EXERCISE GOAL. Reproduce the full listing that appears beneath this instruction exactly.

SOURCE DATA.
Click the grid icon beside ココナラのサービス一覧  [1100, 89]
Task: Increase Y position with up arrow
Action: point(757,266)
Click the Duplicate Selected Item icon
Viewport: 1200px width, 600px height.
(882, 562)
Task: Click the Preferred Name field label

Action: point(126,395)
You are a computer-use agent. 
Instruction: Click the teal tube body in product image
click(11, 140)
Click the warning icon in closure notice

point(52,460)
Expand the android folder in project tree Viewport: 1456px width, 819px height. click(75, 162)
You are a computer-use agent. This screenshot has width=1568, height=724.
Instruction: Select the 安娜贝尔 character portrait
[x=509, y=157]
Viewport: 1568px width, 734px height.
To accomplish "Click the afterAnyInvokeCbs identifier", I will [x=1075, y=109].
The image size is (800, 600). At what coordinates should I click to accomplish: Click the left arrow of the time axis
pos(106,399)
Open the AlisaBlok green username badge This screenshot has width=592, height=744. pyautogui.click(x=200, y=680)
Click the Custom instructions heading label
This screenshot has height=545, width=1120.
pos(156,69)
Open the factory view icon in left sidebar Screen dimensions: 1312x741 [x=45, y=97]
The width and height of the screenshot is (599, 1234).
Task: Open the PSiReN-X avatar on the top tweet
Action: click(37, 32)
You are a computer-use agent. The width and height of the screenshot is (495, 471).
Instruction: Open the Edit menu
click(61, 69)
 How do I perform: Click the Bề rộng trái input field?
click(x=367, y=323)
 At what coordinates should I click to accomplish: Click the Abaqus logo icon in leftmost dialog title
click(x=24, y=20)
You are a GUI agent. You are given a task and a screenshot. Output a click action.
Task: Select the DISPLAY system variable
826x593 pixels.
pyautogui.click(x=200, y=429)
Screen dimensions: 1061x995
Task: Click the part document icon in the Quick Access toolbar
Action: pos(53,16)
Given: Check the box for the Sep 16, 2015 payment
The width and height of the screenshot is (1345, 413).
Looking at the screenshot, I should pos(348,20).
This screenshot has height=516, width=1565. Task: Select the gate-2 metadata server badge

OUTPUT FOR THIS TASK.
Click the grid icon beside ココナラのサービス一覧  [1100, 89]
Task: Increase Y position with up arrow
Action: point(757,266)
Click the Duplicate Selected Item icon
Viewport: 1200px width, 600px height.
(882, 562)
Task: Click the Preferred Name field label

Action: point(126,395)
You are a computer-use agent. 
Instruction: Click the teal tube body in product image
click(11, 140)
Click the warning icon in closure notice

point(52,460)
Expand the android folder in project tree Viewport: 1456px width, 819px height. click(75, 162)
You are a computer-use agent. This screenshot has width=1568, height=724.
Instruction: Select the 安娜贝尔 character portrait
[x=509, y=157]
Viewport: 1568px width, 734px height.
To accomplish "Click the afterAnyInvokeCbs identifier", I will [x=1075, y=109].
The image size is (800, 600). At what coordinates should I click to accomplish: Click the left arrow of the time axis
pos(106,399)
Open the AlisaBlok green username badge This screenshot has width=592, height=744. pyautogui.click(x=200, y=680)
Click the Custom instructions heading label
This screenshot has height=545, width=1120.
pos(156,69)
Open the factory view icon in left sidebar Screen dimensions: 1312x741 [x=45, y=97]
The width and height of the screenshot is (599, 1234).
Task: Open the PSiReN-X avatar on the top tweet
Action: click(37, 32)
You are a computer-use agent. The width and height of the screenshot is (495, 471).
Instruction: Open the Edit menu
click(61, 69)
 How do I perform: Click the Bề rộng trái input field?
click(x=367, y=323)
 At what coordinates should I click to accomplish: Click the Abaqus logo icon in leftmost dialog title
click(x=24, y=20)
You are a GUI agent. You are given a task and a screenshot. Output a click action.
Task: Select the DISPLAY system variable
826x593 pixels.
pyautogui.click(x=200, y=429)
Screen dimensions: 1061x995
Task: Click the part document icon in the Quick Access toolbar
Action: pos(53,16)
Given: Check the box for the Sep 16, 2015 payment
The width and height of the screenshot is (1345, 413).
Looking at the screenshot, I should pos(348,20).
This screenshot has height=516, width=1565. Task: Select the gate-2 metadata server badge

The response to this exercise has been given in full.